Warum hat Freud auf der Sexualtheorie mit einer derartig sektiererischen Ausschließlichkeit, etwa gegenüber Jung und Adler, bestanden? Weil die Sexualtheorie die einzige Möglichkeit für Freud war, sich gleichzeitig gegen drei existentielle Bedrohungen für die Psychoanalyse zu immunisieren:

  1. Bestand die Gefahr, daß sie sozusagen in ihren Mutterboden zurückfallen und versinken würde: dem „okkulten Schlamm“ des „Mesmerismus“, der 100 Jahre zuvor den damaligen „Skeptikern“ zum Opfer gefallen war. Nicht nur, daß Sexualität das Antidoton zu jeder Art von „Religion“ war, auch sorgten die von Freud postulierten „Partialtriebe“ (anale Libido, orale Libido, etc.) dafür, daß jede einheitliche Lebenskraft gedanklich „zerstückelt“, sozusagen „dekonstruiert“ („weganalysiert“) wurde.

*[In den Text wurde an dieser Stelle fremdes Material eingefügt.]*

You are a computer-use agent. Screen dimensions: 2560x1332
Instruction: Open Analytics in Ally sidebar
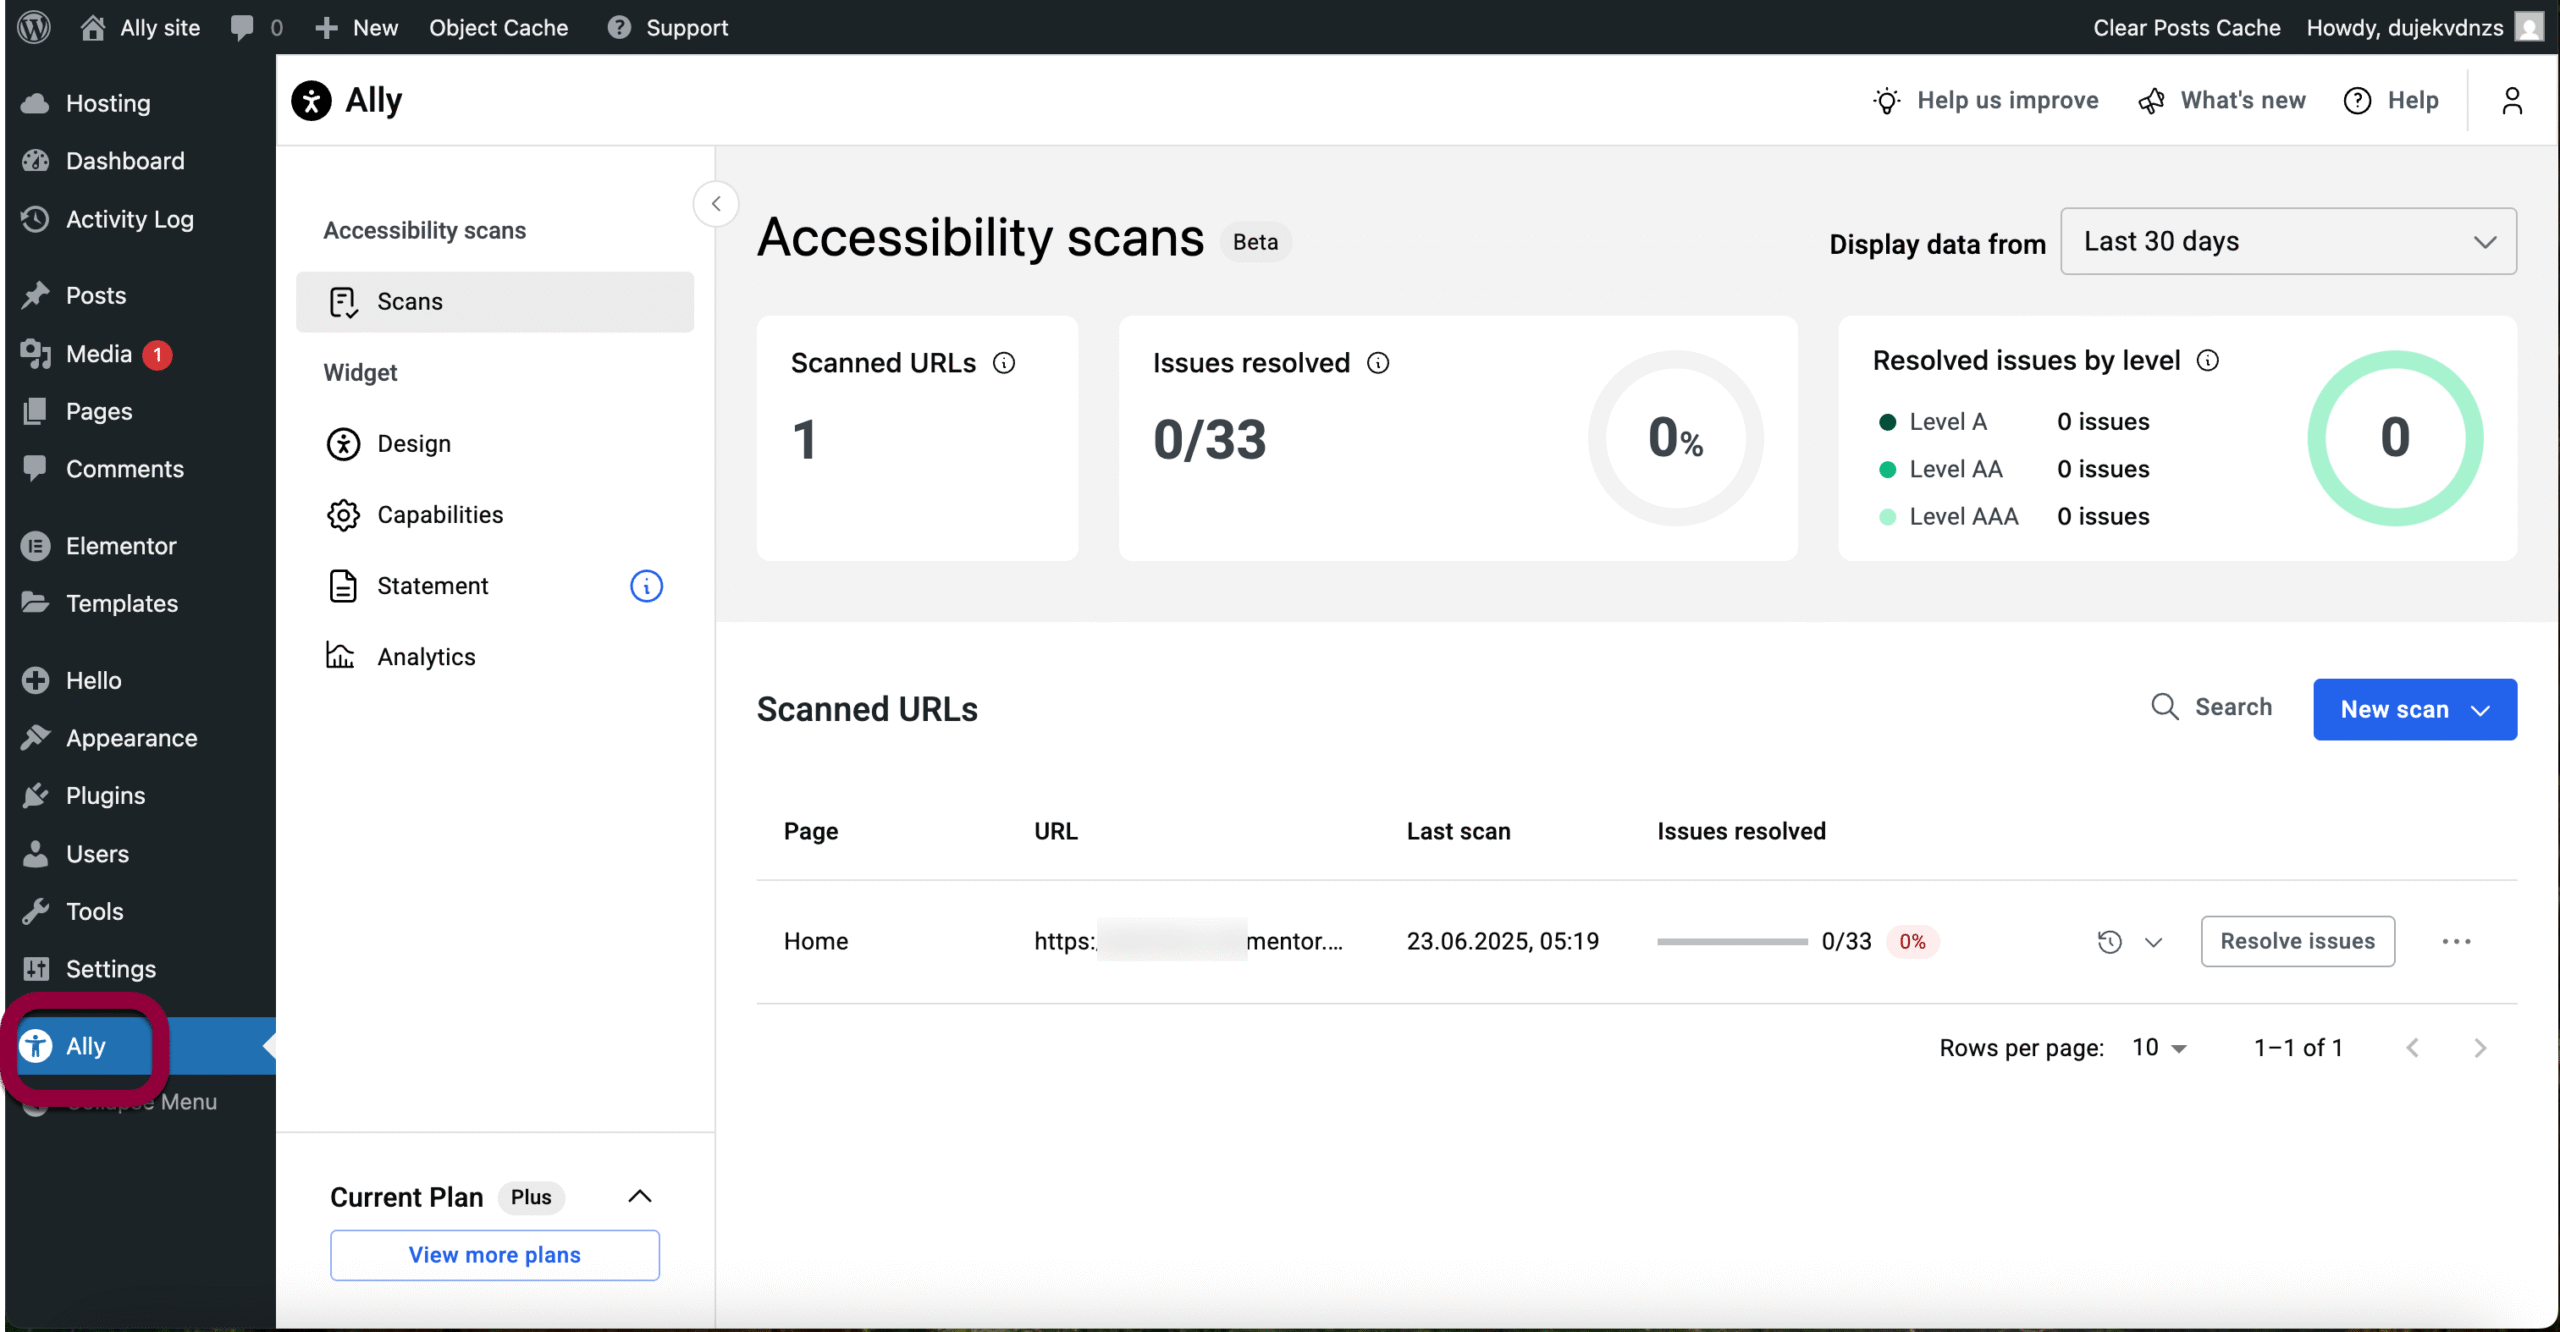[x=425, y=657]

Der Geist Mesmers wurde dergestalt gebannt.
  2. Die Psychoanalyse war kaum mehr als die Analyse von „Texten“ (Deutung der „freien Assoziation des Patienten“). Der Rückgriff auf die Sexualität, das „Animalische“ schlechthin, sorgte dafür, daß Freud als mehr dastand denn als bloßer Philosoph a la Schopenhauer und Nietzsche. Er ging quasi mit „materiellen Stoffen“ um, nicht mit bloßen Konzepten.
  3. Gleichzeitig war es Freuds Bestreben, die Psychoanalyse vom Arztberuf und der Biologie zu emanzipieren, insbesondere der Neurologie, seinem ursprünglichen Fachgebiet. (Nachdem er Psychoanalytiker geworden war, sollte er sich nie wieder mit der Entwicklung der Naturwissenschaft beschäftigen!) Die Sexualität war etwas, was anatomisch nicht greifbar war. „Libido“ konnte Dinge „besetzen“ und Dingen „entzogen“ werden. Neue Anatomische Entdeckungen konnten dieses System nicht gefährden.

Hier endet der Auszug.